In questa occasione Gregoretti venne decorato con la medaglia di bronzo al valor militare in quanto “Imbarcato su un incrociatore impegnato in uno scontro notturno, dava prova durante il combattimento di serenità e coraggio. All’ordine di abbandonare la nave gravemente colpita, si prodigava per disciplinare il salvataggio del personale e, dalla zattera, ripetutamente si lanciava in mare per soccorrere i bisognosi, dimostrando elevato senso di abnegazione e altruismo”.

La morte sul Malocello

Dopo essere stato posto come direttore di tiro della nave da guerra Roma, Gregoretti venne promosso tenente di vascello e si imbarcò sul cacciatorpediniere Lanzerotto Malocello. Il 23 marzo 1943, la nave partì da Pozzuoli assieme al Camicia Nera e al Pancaldo; il loro compito era di trasportare truppe tedesche in Nord Africa lungo la famigerata “via della morte”. Gli inglesi riuscirono a prevalere e, ancora una volta, disseminarono la strada di mine.

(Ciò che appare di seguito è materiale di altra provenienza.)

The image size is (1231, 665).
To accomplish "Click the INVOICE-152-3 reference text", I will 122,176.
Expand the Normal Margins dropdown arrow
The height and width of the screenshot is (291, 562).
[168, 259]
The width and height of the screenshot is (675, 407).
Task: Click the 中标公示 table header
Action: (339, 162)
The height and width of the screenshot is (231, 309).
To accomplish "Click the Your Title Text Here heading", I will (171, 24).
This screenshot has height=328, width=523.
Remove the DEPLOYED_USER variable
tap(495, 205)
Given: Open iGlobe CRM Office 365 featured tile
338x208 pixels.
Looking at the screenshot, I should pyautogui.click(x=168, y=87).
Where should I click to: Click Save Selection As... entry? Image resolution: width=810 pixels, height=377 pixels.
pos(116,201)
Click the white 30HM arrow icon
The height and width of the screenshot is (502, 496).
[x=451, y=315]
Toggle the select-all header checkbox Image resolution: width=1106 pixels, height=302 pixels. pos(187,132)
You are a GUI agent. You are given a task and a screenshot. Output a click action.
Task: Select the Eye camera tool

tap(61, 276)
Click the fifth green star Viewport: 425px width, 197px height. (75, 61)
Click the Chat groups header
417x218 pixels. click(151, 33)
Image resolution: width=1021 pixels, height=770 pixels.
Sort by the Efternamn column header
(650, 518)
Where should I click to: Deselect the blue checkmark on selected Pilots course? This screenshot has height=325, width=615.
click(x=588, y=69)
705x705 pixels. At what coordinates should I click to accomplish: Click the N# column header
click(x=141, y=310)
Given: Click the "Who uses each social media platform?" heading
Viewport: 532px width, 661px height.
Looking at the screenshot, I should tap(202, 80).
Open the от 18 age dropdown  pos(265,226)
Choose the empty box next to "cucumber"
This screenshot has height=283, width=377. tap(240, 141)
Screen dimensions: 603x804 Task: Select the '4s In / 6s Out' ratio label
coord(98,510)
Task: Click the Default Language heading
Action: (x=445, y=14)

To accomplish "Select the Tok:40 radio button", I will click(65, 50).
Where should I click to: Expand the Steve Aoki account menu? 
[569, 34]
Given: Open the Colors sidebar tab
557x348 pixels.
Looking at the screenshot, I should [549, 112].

Il Malocello ne urtò una in un punto critico. La nave si spezzò pericolosamente in due. Molto devoto al suo fedele equipaggio, Adolfo Gregoretti mise in salvo quanti più colleghi e amici possibile finché, giunto il suo turno, non cedette all’egoismo nemmeno di fronte alla morte e consegnò la sua cintura di salvataggio ad un compagno che non ce l’aveva. Gregoretti affondò con il Malocello.

In suo onore gli venne concessa la medaglia d’oro al valor militare con su incise queste parole: “Direttore del Tiro di cacciatorpediniere irrimediabilmente colpito da offesa subacquea, si prodigava con calma e perizia nelle operazioni di abbandono della Nave. Nel nobile intento di assistere i propri marinai si calava coraggiosamente in locali allagati ed invasi dal vapore, portando in salvo personale ferito. Distrutti i documenti segreti e le carte nautiche, dimentico di sé, si dedicava al salvataggio della gente, reso difficoltoso dall’infuriare del mare, e generosamente passava la propria cintura di salvataggio a marinaio che ne era sprovvisto. Nell’imminenza dell’affondamento, rifiutava di abbandonare il proprio posto prima di avere la certezza che tutto l’equipaggio lo avesse preceduto e spariva con la Nave tenendo fede fino all’ultimo all’ideale che aveva costantemente animato la sua vita di uomo d’arme e di mare, quello di essere sempre il primo nel dovere e nel sacrificio”.